** Opening DATA FOR PROCESSING block **

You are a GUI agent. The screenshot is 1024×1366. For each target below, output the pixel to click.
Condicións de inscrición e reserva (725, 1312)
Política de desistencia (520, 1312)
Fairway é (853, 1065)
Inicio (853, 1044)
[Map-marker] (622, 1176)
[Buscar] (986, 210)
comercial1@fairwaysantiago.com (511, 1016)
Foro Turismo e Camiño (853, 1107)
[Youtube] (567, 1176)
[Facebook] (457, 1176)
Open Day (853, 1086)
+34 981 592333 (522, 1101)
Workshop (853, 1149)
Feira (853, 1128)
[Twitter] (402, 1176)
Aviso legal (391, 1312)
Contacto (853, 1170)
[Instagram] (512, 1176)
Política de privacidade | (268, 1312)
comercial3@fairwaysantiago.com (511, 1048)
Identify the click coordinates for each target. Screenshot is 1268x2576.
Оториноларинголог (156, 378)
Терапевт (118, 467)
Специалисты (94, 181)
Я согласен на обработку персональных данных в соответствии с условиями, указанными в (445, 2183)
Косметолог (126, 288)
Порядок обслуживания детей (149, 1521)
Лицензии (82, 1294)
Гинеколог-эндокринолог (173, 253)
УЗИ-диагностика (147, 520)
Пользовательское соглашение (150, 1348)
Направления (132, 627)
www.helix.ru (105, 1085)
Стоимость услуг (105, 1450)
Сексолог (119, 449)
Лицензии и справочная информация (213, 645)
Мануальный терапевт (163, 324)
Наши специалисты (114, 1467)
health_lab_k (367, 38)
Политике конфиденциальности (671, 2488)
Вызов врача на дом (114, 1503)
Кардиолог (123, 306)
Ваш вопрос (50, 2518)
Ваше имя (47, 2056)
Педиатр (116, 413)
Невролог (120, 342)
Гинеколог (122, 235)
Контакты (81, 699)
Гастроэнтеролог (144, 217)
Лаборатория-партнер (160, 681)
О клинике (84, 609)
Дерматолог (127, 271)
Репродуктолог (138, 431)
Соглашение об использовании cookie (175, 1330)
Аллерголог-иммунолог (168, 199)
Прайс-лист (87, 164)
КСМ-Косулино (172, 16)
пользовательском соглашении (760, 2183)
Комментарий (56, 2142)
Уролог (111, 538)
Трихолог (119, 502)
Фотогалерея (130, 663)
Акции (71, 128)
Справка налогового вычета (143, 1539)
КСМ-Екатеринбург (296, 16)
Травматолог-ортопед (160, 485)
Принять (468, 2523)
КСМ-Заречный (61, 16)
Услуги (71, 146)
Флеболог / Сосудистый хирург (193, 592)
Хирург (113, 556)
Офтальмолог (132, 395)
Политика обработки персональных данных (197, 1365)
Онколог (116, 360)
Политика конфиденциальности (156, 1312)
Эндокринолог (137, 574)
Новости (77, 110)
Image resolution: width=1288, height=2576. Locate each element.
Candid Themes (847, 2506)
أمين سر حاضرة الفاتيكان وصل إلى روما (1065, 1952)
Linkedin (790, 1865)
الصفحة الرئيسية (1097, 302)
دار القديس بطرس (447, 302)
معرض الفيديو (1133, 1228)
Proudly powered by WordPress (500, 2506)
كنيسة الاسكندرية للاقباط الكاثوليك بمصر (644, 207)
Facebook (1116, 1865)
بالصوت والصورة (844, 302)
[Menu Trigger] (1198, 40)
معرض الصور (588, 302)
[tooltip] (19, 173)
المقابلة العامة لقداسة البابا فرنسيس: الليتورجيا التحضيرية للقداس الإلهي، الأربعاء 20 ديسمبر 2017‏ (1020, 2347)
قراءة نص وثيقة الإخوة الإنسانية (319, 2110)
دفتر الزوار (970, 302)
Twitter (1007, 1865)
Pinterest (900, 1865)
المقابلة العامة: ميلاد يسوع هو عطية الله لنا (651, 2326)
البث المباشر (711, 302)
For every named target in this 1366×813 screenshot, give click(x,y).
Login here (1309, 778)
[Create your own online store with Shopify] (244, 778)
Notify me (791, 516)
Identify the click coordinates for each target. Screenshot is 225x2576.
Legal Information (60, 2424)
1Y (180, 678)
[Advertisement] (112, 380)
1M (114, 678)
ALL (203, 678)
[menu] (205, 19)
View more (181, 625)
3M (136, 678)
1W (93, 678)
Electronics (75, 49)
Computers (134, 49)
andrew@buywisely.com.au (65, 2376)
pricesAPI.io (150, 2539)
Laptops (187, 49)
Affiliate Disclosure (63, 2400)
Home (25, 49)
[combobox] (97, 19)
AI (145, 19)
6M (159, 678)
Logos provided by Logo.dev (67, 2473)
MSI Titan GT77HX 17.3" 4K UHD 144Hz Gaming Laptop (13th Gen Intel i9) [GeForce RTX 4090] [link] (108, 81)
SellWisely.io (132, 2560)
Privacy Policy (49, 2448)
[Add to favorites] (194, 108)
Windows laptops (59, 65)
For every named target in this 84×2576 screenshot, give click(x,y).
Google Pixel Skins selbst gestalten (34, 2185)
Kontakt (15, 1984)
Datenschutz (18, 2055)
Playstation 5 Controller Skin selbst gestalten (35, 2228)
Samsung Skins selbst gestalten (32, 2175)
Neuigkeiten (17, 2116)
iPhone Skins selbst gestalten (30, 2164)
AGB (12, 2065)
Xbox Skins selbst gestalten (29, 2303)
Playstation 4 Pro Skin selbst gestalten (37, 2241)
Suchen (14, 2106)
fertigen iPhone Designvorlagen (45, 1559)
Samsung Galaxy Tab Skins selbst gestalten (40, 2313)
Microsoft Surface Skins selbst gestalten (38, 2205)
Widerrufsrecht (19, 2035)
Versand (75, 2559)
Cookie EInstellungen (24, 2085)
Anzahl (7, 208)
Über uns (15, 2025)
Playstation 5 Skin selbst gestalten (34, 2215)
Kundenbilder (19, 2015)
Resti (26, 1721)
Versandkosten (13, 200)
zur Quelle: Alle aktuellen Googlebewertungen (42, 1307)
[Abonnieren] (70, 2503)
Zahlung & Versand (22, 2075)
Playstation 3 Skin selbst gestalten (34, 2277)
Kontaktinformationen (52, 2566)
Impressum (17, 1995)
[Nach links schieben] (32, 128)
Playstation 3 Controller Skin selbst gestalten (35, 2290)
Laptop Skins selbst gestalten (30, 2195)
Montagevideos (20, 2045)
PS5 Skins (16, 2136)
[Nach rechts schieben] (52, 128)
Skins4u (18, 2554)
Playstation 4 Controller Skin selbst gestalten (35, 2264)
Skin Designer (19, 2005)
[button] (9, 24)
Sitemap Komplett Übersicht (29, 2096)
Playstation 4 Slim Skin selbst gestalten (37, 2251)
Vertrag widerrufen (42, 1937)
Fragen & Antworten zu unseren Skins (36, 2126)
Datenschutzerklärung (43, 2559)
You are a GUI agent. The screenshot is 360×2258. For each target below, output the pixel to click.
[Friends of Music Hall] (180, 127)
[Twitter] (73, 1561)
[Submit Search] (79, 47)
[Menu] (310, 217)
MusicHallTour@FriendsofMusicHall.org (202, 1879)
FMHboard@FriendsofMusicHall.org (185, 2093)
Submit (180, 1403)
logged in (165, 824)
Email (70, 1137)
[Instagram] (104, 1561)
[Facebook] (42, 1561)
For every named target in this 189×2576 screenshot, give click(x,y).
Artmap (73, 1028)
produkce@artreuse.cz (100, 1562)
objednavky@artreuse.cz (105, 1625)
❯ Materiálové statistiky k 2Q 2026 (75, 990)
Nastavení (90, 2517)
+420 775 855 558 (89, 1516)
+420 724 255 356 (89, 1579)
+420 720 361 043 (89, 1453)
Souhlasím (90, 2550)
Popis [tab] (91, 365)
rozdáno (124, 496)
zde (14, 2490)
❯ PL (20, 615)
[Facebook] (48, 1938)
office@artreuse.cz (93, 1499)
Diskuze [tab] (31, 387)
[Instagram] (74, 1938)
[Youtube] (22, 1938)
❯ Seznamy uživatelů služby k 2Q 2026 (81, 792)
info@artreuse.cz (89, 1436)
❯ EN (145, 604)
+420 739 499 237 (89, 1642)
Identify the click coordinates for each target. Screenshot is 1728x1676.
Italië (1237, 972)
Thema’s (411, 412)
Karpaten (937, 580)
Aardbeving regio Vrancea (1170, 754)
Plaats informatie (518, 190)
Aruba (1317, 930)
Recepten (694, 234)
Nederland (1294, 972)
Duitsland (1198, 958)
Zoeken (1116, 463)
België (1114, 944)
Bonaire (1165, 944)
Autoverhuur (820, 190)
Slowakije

** Closing DATA FOR PROCESSING block **

REQUIREMENT:
All lines above between those holding "Терапевт (118, 467)" and "Педиатр (116, 413)", inclusive, must be set down unchanged, and no other line may be included.

ANSWER TO THE PROBLEM:
Терапевт (118, 467)
Специалисты (94, 181)
Я согласен на обработку персональных данных в соответствии с условиями, указанными в (445, 2183)
Косметолог (126, 288)
Порядок обслуживания детей (149, 1521)
Лицензии (82, 1294)
Гинеколог-эндокринолог (173, 253)
УЗИ-диагностика (147, 520)
Пользовательское соглашение (150, 1348)
Направления (132, 627)
www.helix.ru (105, 1085)
Стоимость услуг (105, 1450)
Сексолог (119, 449)
Лицензии и справочная информация (213, 645)
Мануальный терапевт (163, 324)
Наши специалисты (114, 1467)
health_lab_k (367, 38)
Политике конфиденциальности (671, 2488)
Вызов врача на дом (114, 1503)
Кардиолог (123, 306)
Ваш вопрос (50, 2518)
Ваше имя (47, 2056)
Педиатр (116, 413)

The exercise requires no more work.